SKILL OF CHALK BOARD WRITING

How often do you stop to look at your chalkboard work from your students' point of view?
Probably, almost anything you put on the board will be clear to you; the test that you must pass is to make your chalkboard presentation clear to a student seeing it for the first time. The guiding principle should be: Look at your writing as though you were a student in your own class.
Keep these three points in mind while planning your board presentation:
1. Let your students see and read what you have written. Illegible or obscured work is valueless.
2. Give students time to copy what you have written. Most students don't think analytically while they are writing.
3. Organize your board work. It will help students interpret their notes and an organized board models good notetaking.

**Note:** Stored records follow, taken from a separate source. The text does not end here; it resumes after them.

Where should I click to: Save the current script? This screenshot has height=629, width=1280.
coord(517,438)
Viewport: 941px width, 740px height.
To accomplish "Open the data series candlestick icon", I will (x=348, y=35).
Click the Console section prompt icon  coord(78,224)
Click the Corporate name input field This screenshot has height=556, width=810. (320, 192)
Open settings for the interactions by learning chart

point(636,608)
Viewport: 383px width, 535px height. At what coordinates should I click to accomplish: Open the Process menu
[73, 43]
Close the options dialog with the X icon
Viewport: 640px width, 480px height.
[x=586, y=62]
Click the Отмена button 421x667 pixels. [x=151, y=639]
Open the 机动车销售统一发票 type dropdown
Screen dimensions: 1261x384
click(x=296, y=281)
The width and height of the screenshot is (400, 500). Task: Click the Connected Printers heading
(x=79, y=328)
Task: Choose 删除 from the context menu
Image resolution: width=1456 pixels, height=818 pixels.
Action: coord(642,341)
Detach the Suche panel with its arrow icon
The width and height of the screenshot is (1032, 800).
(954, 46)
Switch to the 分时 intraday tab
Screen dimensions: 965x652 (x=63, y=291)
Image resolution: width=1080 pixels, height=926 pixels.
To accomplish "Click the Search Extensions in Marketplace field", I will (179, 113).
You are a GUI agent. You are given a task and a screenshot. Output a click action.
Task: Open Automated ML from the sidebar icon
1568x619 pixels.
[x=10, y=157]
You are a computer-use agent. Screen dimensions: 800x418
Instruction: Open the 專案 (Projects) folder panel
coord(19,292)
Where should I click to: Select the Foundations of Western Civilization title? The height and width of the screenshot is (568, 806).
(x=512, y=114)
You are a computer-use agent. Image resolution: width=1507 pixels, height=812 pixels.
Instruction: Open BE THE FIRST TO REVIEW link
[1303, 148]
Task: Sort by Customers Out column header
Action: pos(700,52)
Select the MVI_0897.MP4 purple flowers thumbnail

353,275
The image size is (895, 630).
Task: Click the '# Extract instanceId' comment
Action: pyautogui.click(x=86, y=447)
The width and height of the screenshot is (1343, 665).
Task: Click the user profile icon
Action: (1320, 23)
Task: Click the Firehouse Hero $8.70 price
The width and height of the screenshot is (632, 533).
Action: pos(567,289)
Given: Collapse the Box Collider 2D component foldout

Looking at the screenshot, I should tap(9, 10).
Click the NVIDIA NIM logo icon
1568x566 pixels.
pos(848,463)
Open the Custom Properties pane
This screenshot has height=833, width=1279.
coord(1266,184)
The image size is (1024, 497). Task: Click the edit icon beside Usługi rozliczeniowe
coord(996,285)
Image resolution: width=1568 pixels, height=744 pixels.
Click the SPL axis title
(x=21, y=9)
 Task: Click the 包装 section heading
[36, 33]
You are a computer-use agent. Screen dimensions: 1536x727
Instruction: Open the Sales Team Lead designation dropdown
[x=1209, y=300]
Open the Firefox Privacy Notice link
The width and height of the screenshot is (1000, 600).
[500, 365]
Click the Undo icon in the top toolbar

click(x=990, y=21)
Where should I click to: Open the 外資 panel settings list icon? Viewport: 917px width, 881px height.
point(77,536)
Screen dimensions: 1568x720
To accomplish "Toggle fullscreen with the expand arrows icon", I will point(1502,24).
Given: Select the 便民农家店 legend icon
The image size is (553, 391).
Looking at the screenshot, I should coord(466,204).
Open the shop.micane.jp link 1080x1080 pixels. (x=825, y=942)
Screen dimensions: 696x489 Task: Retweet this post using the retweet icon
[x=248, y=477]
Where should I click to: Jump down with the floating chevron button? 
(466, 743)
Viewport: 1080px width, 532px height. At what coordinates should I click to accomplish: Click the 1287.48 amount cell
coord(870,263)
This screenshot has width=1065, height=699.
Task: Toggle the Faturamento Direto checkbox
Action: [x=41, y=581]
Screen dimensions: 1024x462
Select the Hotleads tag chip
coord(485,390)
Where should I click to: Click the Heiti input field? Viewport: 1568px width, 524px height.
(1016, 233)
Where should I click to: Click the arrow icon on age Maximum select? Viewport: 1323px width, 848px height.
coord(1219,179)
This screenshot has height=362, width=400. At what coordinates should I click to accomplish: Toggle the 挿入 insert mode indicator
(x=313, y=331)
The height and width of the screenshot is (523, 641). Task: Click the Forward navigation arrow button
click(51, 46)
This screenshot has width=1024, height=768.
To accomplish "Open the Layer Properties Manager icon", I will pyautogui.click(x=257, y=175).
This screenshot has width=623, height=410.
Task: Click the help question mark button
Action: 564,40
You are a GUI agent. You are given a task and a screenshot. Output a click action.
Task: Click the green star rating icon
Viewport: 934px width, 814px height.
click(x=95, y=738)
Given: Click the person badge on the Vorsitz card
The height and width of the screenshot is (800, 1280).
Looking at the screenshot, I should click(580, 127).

These points are taken up one at a time in the following discussion.
·Even in an average sized room, students in the back rows may have trouble reading words in a small handwriting, Unless the floor of the classroom is sloped, students of average height sitting behind the first two rows will not be able to see the bottom of the board. To find the effective bottom of the board, sit in the last row while your class is occupied with some task and note the line below which a student of average height would find it difficult to copy notes. You might want to mark this line with a piece of chalk. If there is a desk at the front of the class, keep it clear of objects (e.g., lectern or briefcase) that might obstruct vision.
·Try to keep your work visible for as long as possible. If you are right-handed, fill the right-hand panel first, then move to the panel on the left and continue your writing. This way you won't block students' view. If you're using a sliding, three-layered chalkboard, fill the middle board first, then push it up and pull the front board down. When the front board is full, push it up and use the back board. And remember, students may not be able to read even very large words if they are scrawled or written too lightly.
·If you ask them to analyze an idea, they won't begin to think analytically until they've finished copying. When you want to make a point, stop writing. Let your students catch up to you (they may be lagging behind by two or three lines). Then begin your discussion. Similarly, if you've engaged in a long discussion without writing very much on the board, allow them time to summarize the discussion in their own minds and to write their summary down in their notes before you again begin to use the board or to speak.
·Students are sure to be frustrated if the instructor modifies part of his/her board work before they have a chance to copy it. A physics instructor may reach a crucial point in the derivation of an equation and then quickly erase and replace terms. A biology instructor may draw a diagram and then rapidly change first one part of the diagram and then another to show a process. A good rule of thumb is: Erase only when you have run out of space to write (if you find that you've made a mistake, don't go back over the last three panels madly erasing minus signs!). Then erase only the oldest or least important work, and erase the entire panel to avoid implying a connection between the new work and any unerased work.
·If you find that you've made a mistake, explain it, then go back and make corrections. If you are modifying a drawing, use dotted lines or some other technique to show changes. Remember, that a student can't make the same erasures that you do without loosing his/her written record of intermediate steps: you can alter parts of a drawing much faster than he/she can reproduce the whole thing.
·Fill in one panel at a time, always starting at the top and moving down. Underline, or in some other way mark, the most important parts of your presentation -- the major assumptions, or conclusions, or the intermediate steps that you plan to refer to later on. Colored chalk may help to clarify drawings.